Detection of waterborne pathogens benefits from measurement strategies that combine sensitivity with a practical workflow. We report a side-by-side metrological comparison of two orthogonal readouts measured on the same immunomagnetically captured cells using bifunctional Fe3O4 nanoparticles (MNPs) conjugated to anti-E. coli IgG and ferrocene (Fc). Under our protocol, these Fc-IgG MNPs achieved capturing efficiency up to 95% for Escherichia coli (E. coli) K12. The electrochemical readout, performed by a microfabricated chip (via differential pulse voltammetry of Fc) shows concentration-dependent signal suppression upon capture of E. coli K12, with an apparent detection limit as low as 10 cells·mL-1 and a broad dynamic range spanning 101 to 109 cells·mL-1. A complementary on-chip fluorescence readout (via Nile Red staining) provides visual corroboration and specificity support but exhibits reduced analytical sensitivity, approximately 4 orders of magnitude lower than the electrochemical approach, consistent with nanoparticle-induced quenching at lower cell counts.
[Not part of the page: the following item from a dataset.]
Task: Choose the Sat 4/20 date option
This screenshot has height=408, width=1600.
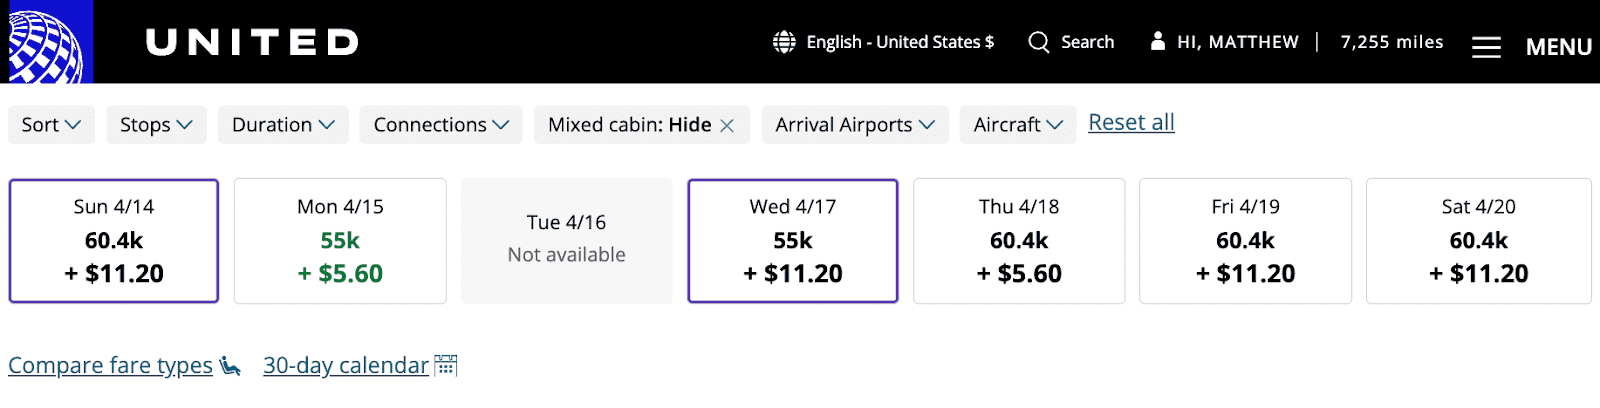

Across model and drinking-water matrices tested, the comparative performance trend is preserved, and the complete workflow can be completed in about 2 h from capture to readout. Taken together, these results present a comprehensive, internally consistent comparison on a single capture construct and clarify when electrochemistry versus fluorescence is fit-for-purpose in the context of immunomagnetic separation. The platform supports low-consumable testing with a reusable, unmodified electrochemical chip, is amenable to multiplexed array formats, and is readily compatible with portable potentiostats for on-site measurements.